Task brief:
Can you print the whole Cory identification thread below, word for word and unchanged?

Page excerpt:
--- Start ---

# What Cory is this?



## aidan_1549 (Nov 28, 2020)




----------



## aidan_1549 (Nov 28, 2020)

aidan_1549 said:


>


I was at my local pet smart, looking at bettas and remembered I need another Cory for my 10 gallon. I picked up what was labeled as a Julii Cory but I’m not so sure as it doesn’t have the black tipped fin. Any help would be appreciated thanks!


Sent from my iPhone using Tapatalk


----------



## imaal (Aug 10, 2014)

Corydoras sterbai


----------



## BettaloverSara (Oct 15, 2020)

imaal said:


> Corydoras sterbai


Yep I second this


----------



## aidan_1549 (Nov 28, 2020)

BettaloverSara said:


> Yep I second this


Will he be ok with the other julii cories?


Sent from my iPhone using Tapatalk


----------



## aidan_1549 (Nov 28, 2020)

aidan_1549 said:


> Will he be ok with the other julii cories?
> 
> 
> Sent from my iPhone using Tapatalk


He is quite small at the minute and I’m upgrading to a 20 gallon long when dollar per gallon comes around


Sent from my iPhone using Tapatalk


----------



## imaal (Aug 10, 2014)

aidan_1549 said:


> Will he be ok with the other julii cories?
> 
> 
> Sent from my iPhone using Tapatalk


Yes. All Corydoras tend to shoal together, though I'm sure he'd appreciate the company of another from his own species. BTW, Sterbai cories are a good choice for warm water tanks. They tolerate very high temps while many cories prefer cooler waters. Sterbais are the cory of choice for folks who keep Discus, Rams and others that like temps in the 80s.


----------



## aidan_1549 (Nov 28, 2020)

imaal said:


> Yes. All Corydoras tend to shoal together, though I'm sure he'd appreciate the company of another from his own species. BTW, Sterbai cories are a good choice for warm water tanks. They tolerate very high temps while many cories prefer cooler waters. Sterbais are the cory of choice for folks who keep Discus, Rams and others that like temps in the 80s.

--- End ---

Source material:
--- Start ---

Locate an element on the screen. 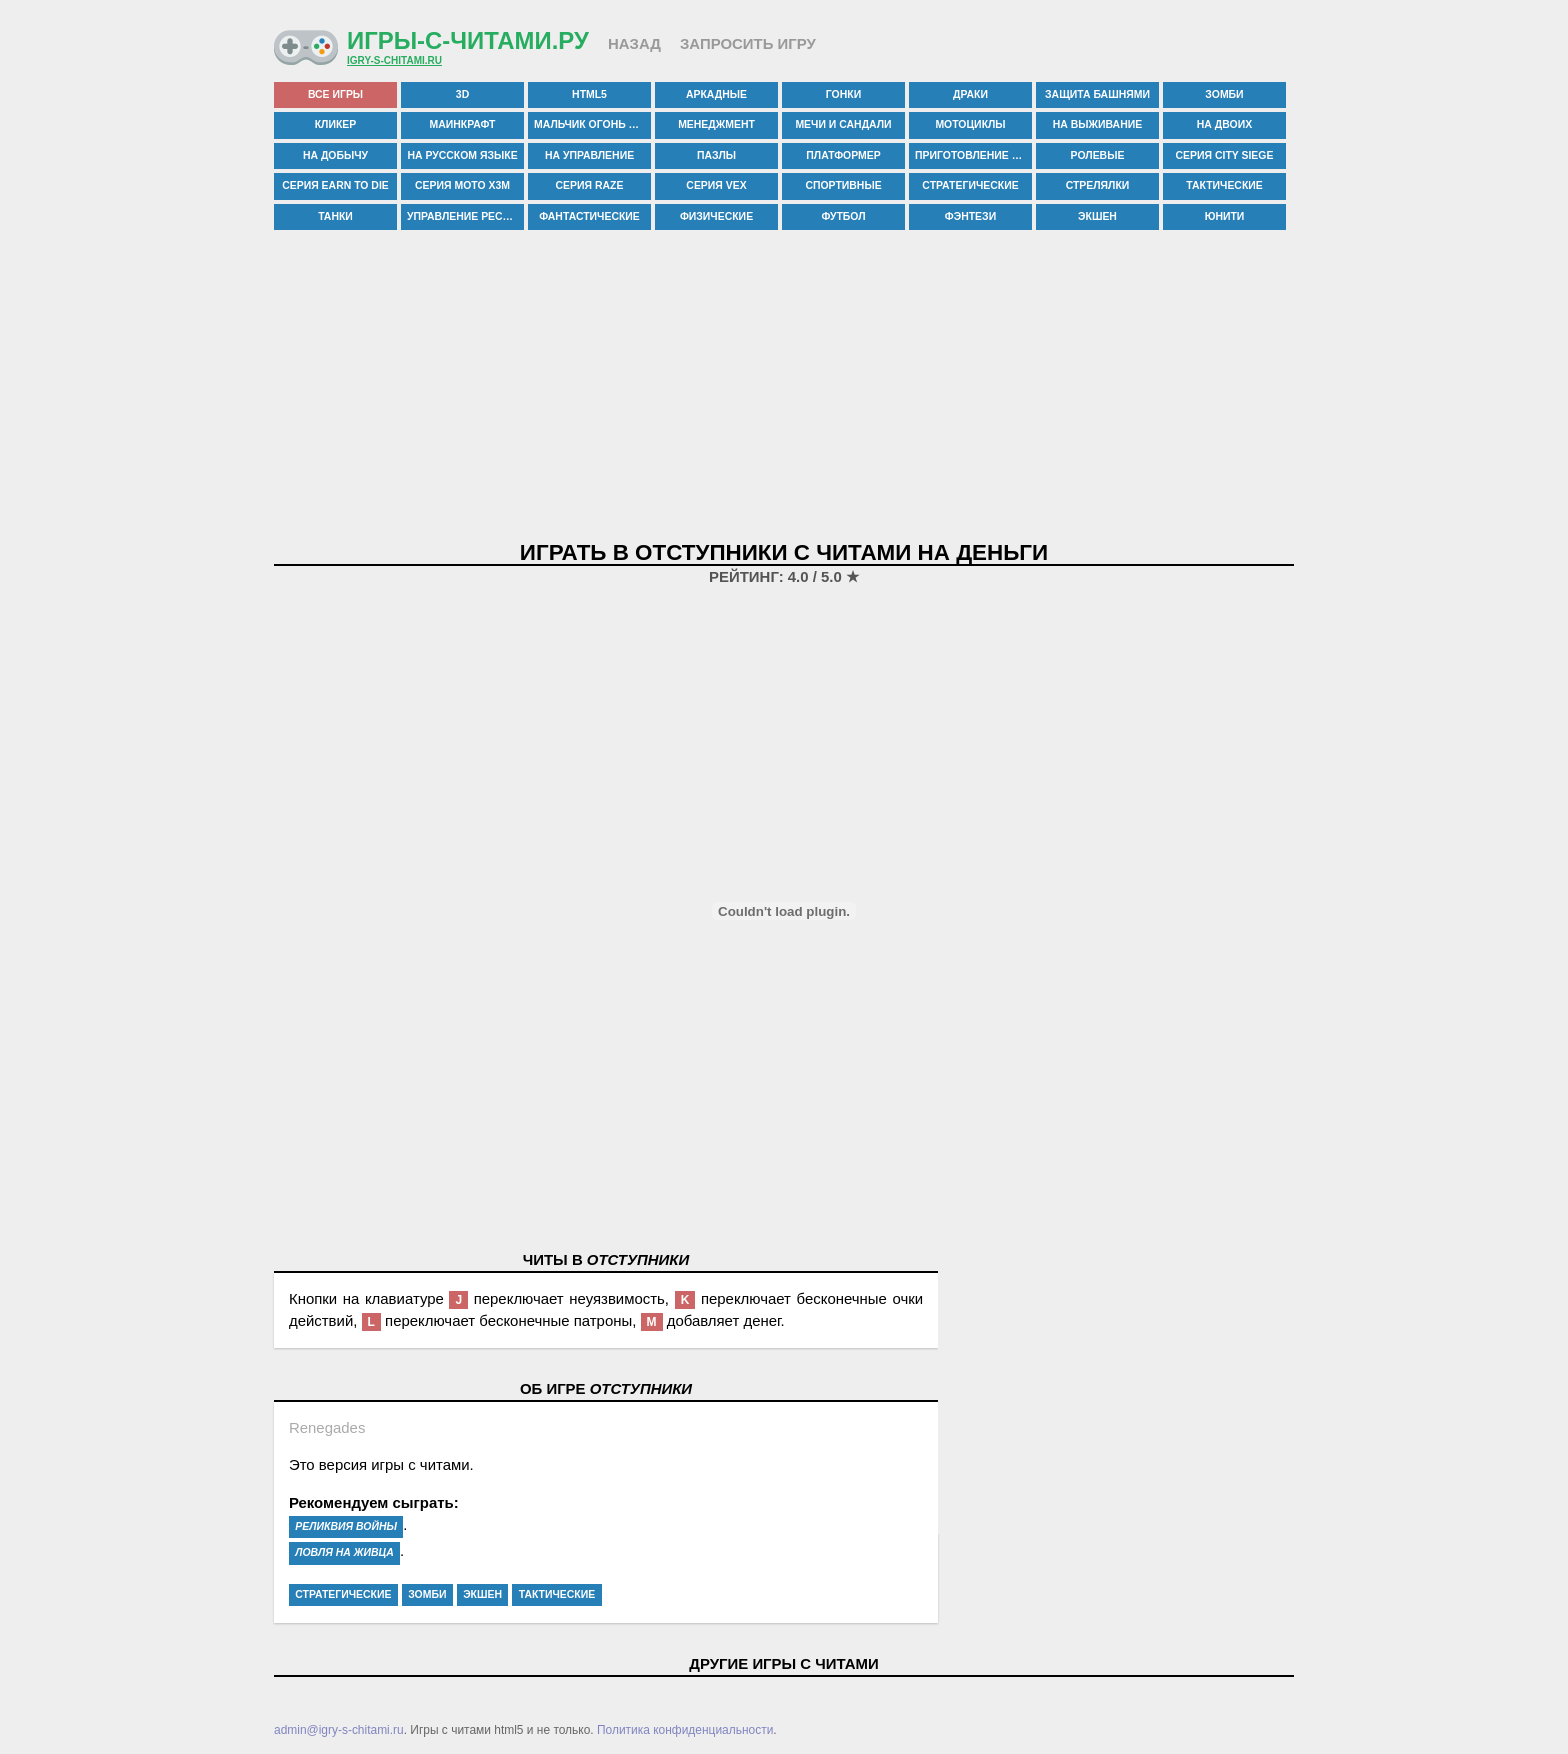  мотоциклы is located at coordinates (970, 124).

--- End ---

Full response:
# What Cory is this?



## aidan_1549 (Nov 28, 2020)




----------



## aidan_1549 (Nov 28, 2020)

aidan_1549 said:


>


I was at my local pet smart, looking at bettas and remembered I need another Cory for my 10 gallon. I picked up what was labeled as a Julii Cory but I’m not so sure as it doesn’t have the black tipped fin. Any help would be appreciated thanks!


Sent from my iPhone using Tapatalk


----------



## imaal (Aug 10, 2014)

Corydoras sterbai


----------



## BettaloverSara (Oct 15, 2020)

imaal said:


> Corydoras sterbai


Yep I second this


----------



## aidan_1549 (Nov 28, 2020)

BettaloverSara said:


> Yep I second this


Will he be ok with the other julii cories?


Sent from my iPhone using Tapatalk


----------



## aidan_1549 (Nov 28, 2020)

aidan_1549 said:


> Will he be ok with the other julii cories?
> 
> 
> Sent from my iPhone using Tapatalk


He is quite small at the minute and I’m upgrading to a 20 gallon long when dollar per gallon comes around


Sent from my iPhone using Tapatalk


----------



## imaal (Aug 10, 2014)

aidan_1549 said:


> Will he be ok with the other julii cories?
> 
> 
> Sent from my iPhone using Tapatalk


Yes. All Corydoras tend to shoal together, though I'm sure he'd appreciate the company of another from his own species. BTW, Sterbai cories are a good choice for warm water tanks. They tolerate very high temps while many cories prefer cooler waters. Sterbais are the cory of choice for folks who keep Discus, Rams and others that like temps in the 80s.


----------



## aidan_1549 (Nov 28, 2020)

imaal said:


> Yes. All Corydoras tend to shoal together, though I'm sure he'd appreciate the company of another from his own species. BTW, Sterbai cories are a good choice for warm water tanks. They tolerate very high temps while many cories prefer cooler waters. Sterbais are the cory of choice for folks who keep Discus, Rams and others that like temps in the 80s.